DEMOKRASİ YORGUNLUĞU OLUŞTU
1980’den sonra tüm dünyaya bir demokrasi yorgunluğu oluştuğunu belirterek sözlerine başlayan Bilkent Üniversitesi İktisadi ve Ticari Bilimler Fakültesi Dekan Yardımcısı Prof. Dr. Erinç Yeldan, “ Uluslararası küresel sermaye 1980’lerden sonra birtakım ekonomik işlevlerini bir kenara bıraktı. Türkiye’de bu kavrama katıldı ve demokratik kurumların geri bırakılmasına bir tepki göstermedi. İnsan hakları demokrasi gibi kavramların ekonomik kalkınmanın önünde bir engel olduğunun düşünüldüğü bir dönemden geçiyoruz. Bu benim tespitim” ifadelerini kullandı.

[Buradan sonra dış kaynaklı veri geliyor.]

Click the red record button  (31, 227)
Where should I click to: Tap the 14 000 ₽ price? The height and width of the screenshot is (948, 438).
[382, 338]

EKONOMİK DURGUNLUK YAŞIYORUZ
Prof. Dr. Yeldan, “2006 yılından sonra ekonomik açıdan durgunluk yaşayan bir ülkeyiz. Resmi veri budur. 2006 yılından bu yana inşaat sektörüne yaptığımız yatırım neredeyse 500 milyar dolar. Yani Türkiye konut inşaatına yarım milyar dolar yatırmış bir ülke. 2010 yılında Türkiye Çin ile birlikte en hızlı büyüyen ülkeydi. Fakat bu büyüme saman alevi gibiydi. Türkiye ne zamanki dış borç kullanıyor milli gelir artıyor. Diğer türlü milli gelirde bir kriz kaçınılmaz olacaktır” dedi.

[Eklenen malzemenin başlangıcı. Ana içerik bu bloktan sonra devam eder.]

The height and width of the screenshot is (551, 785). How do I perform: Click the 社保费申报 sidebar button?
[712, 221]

ÇARE SİYASETİ YENİLEŞTİRMEK
CHP Parti Meclisi Üyesi ve İzmir Milletvekili Doç. Dr. Selin Sayek Böke, çarenin siyaseti yenileştirmekten geçtiğini belirten söylemlere katıldığını belirterek, “Her şeyden önce çare mevcut. Türkiye’nin var olan potansiyelini bilen bizler eğer bu mücadeleye devam ediyorsak umudun var olduğunu bildiğimiz için devam ediyoruz. Ama o değişimi siyasi partilerden beklemek yanlıştır. Bu değişim ancak toplum tarafından yapılabilir. Neyle mücadele etmemiz gerektiğini gerçeklikle tespit etmezsek umut gerçeğe dönüşemez. Mücadele edeceğimiz şey gerçekten zor ve karanlık. Dokunduğum her insan ekonomik olarak dertli. Ortada çözülmesi gereken bir sorun var ve sorunu çözmeyesi gereken siyasiler bilerek bu sorunu çözmüyorsa o zaman bu sorunu çözecek siyasetçileri o koltuğa oturma gücümüz olmalı” dedi.

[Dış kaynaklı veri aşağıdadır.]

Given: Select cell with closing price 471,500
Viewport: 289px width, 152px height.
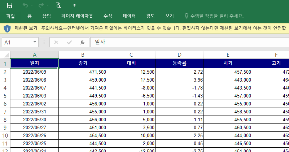Looking at the screenshot, I should (x=83, y=72).
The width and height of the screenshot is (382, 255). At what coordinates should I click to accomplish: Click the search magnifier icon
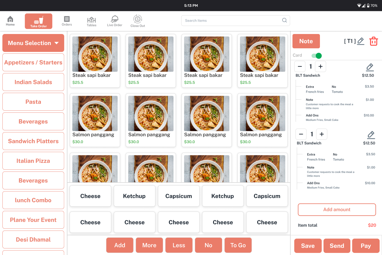[x=284, y=21]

ALGI YARATILMAYA ÇALIŞILIYOR
Bugün yaşadığımızdan farklı bir algı yaratılmaya çalışıldığını söyleyen Böke, “Bugün yaşıyor olduğumuz ekonomik sorunlar post gerçeklik dönemiyle çok örtüşüyor. Bir gerçek var bir yandan da bir algı yaratılmaya çalışılıyor ve bunlar asla birbirine benzemiyor. Milyonlarca asgari ücrete ve çok yakın rakamlara mahkum edilen emekçi var. Bugün ülkeye giren yabacı yatırım 10 milyar dolar civarında ama 2006 – 2008 yılları arasında bu 20 milyar dolar civarındaydı. Ama merkez bankası başkanı çıkıp istikrarlı olduğumuzu söylüyor. Türk lirasının kuruş kuruş dakikalar içerisinde eridiği bir dönemden geçiyoruz” dedi.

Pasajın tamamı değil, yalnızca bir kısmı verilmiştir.